Song of Solomon 1-3
Galatians 2
“‘Your slave is in your hands,’ Abram said. ‘Do with her whatever you think best.’ Then Sarai ill-treated Hagar; so she fled from her.” —Genesis 16:6
Have we ever been caught up in a problem that we had no control over? In Sarai’s plan to fulfill God’s promise, she told Abram to sleep with her servant, Hagar, so that she could have a family through her. Although things were going according to Sarai’s plan, the results of this plan disrupted the family order. Sarai became angry with the consequences, and in response to Sarai’s frustration, Abram told her, “…do with [Hagar] whatever you think best.”
Scripture then picks up the narrative from Hagar’s perspective, a mother-to-be displaced from her country without a sense of belonging. Hagar had no real choice in the whole situation; she was just a pawn in the plan. But as Hagar ran back to Egypt, to her land of origin, Scripture tells us the angel of the LORD found Hagar near a spring in the desert and comforted her.
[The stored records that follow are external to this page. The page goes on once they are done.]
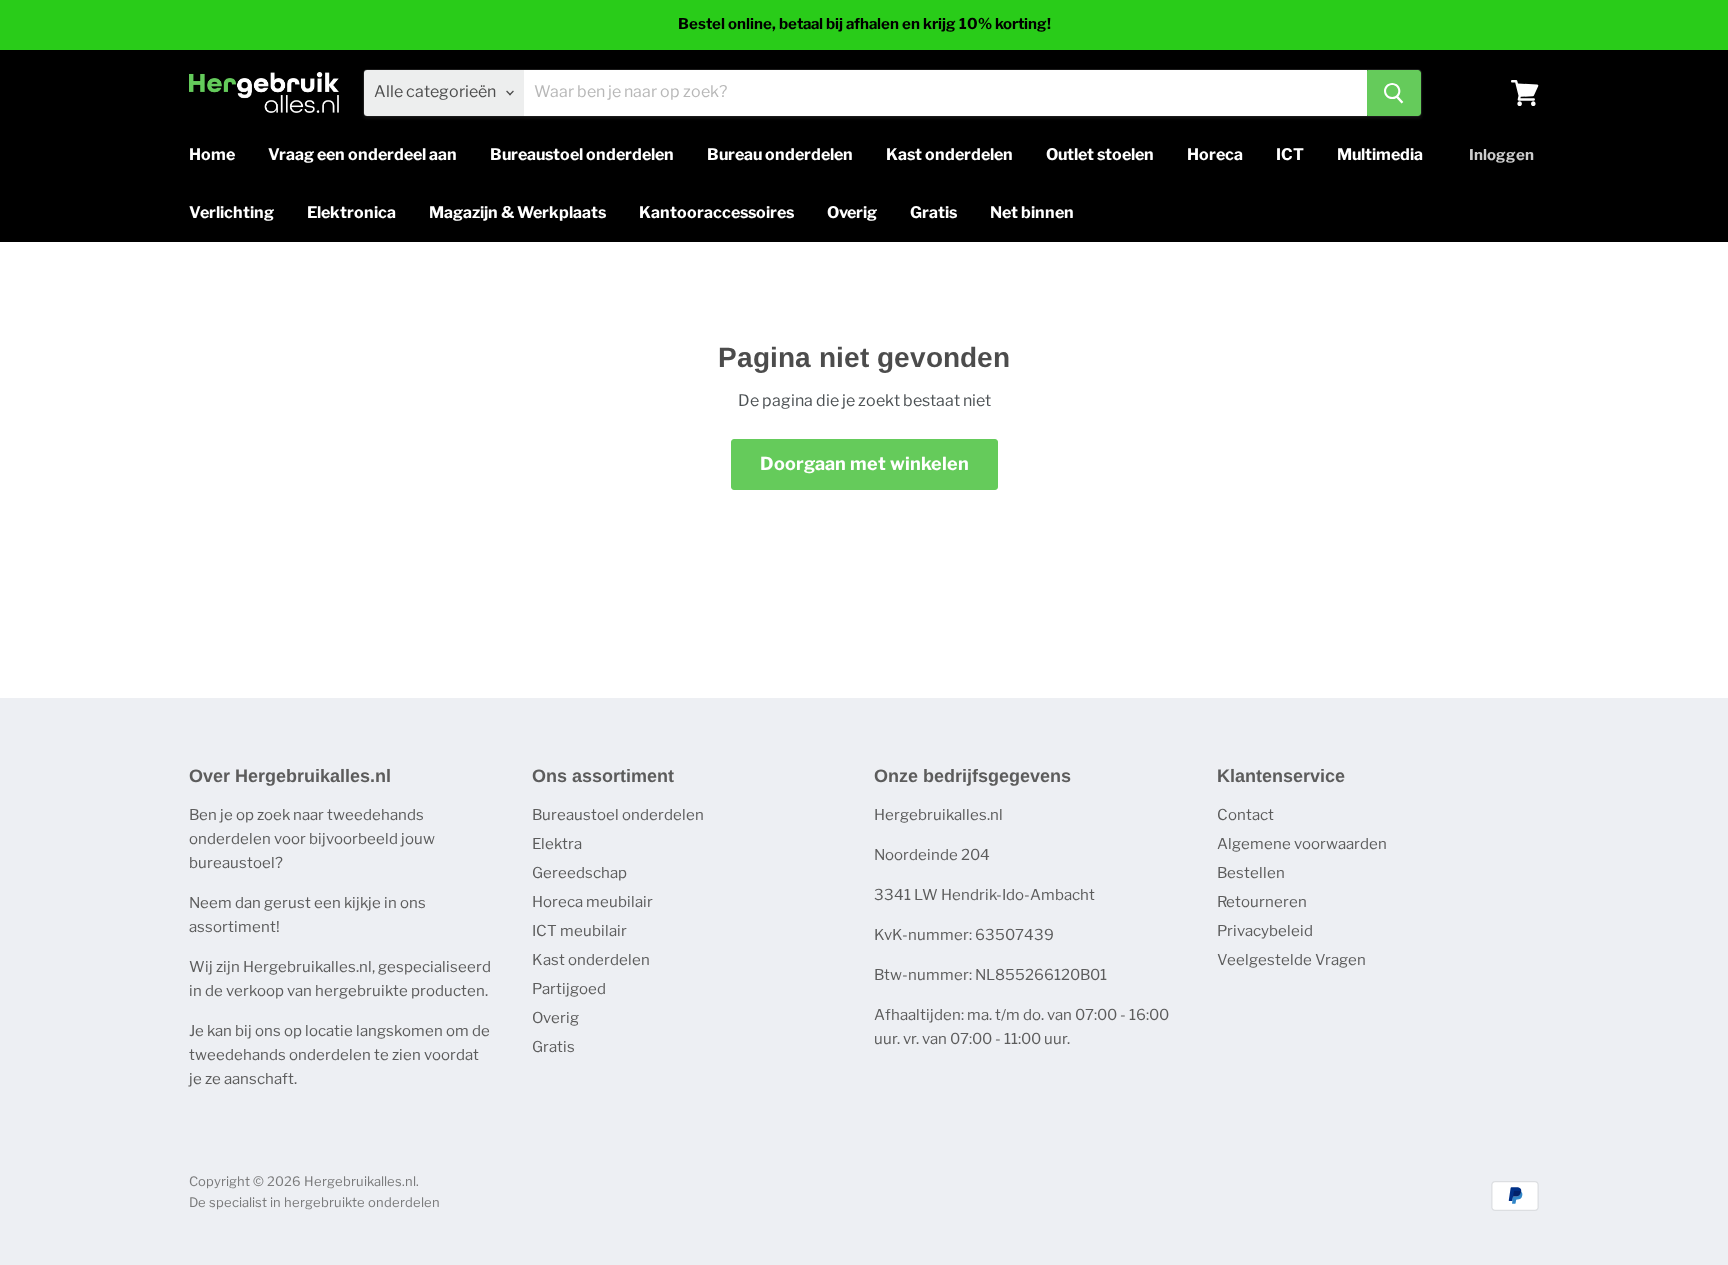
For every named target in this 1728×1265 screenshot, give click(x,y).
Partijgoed (569, 989)
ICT (1290, 154)
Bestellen (1251, 873)
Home (212, 154)
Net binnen (1032, 212)
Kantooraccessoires (716, 212)
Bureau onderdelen (780, 154)
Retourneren (1262, 902)
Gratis (933, 212)
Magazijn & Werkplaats (517, 212)
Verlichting (231, 212)
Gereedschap (579, 873)
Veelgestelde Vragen (1291, 960)
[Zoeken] (1394, 93)
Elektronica (351, 212)
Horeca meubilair (592, 902)
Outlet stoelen (1100, 154)
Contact (1245, 815)
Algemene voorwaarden (1302, 844)
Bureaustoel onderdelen (582, 154)
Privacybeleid (1265, 931)
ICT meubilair (579, 931)
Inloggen (1501, 155)
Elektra (557, 844)
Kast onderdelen (949, 154)
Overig (852, 212)
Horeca (1215, 154)
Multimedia (1380, 154)
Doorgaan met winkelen (864, 463)
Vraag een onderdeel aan (362, 154)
This was an exceptional moment. In Old Testament times, slaves had no rights, influence, power or position. They were, essentially, invisible, but El Shaddai saw the mistreatment of Hagar and stepped into the story. The angel told Hagar that she was with child and that God would so increase her descendants that they would be too many to count. “You shall name him Ishmael, for the LORD has heard of your misery” (Genesis 16:11). Hagar then gave this name to the LORD: “You are the God who sees me”. In a world that would never even notice Hagar, God chose to reveal Himself to her and permitted her to be the first one in all of Scripture to ascribe a name to Him.
Whatever name we give God says as much about our need as it does about His character, because it is through our need that we experience God in our deepest way. Like countless daughters of Hagar, many are trapped in a system where they feel invisible and have no rights, dignity or freedom. Though Hagar had felt insignificant and misunderstood, she held the longest conversation with God of any woman in the Old Testament, and is the first to give Him a name—El Roi—the Hebrew translation for “the God who sees me.”
God sees our secret world and understands we all have a fundamental need to be seen and acknowledged. God watches over what He created, and to know that we are under the loving gaze of our heavenly Father can truly change our perspective. That is what Hagar discovered in the desert: “God sees me. He knows my name. He knows who I am.” When we see God for who He is, we see the God who loves us and will bring us to Himself.
PRAYER: Lord God Almighty, thank You for being the God who sees me, takes notice of me and gives attention to me. May I, like Hagar, be changed by the knowledge of this amazing grace.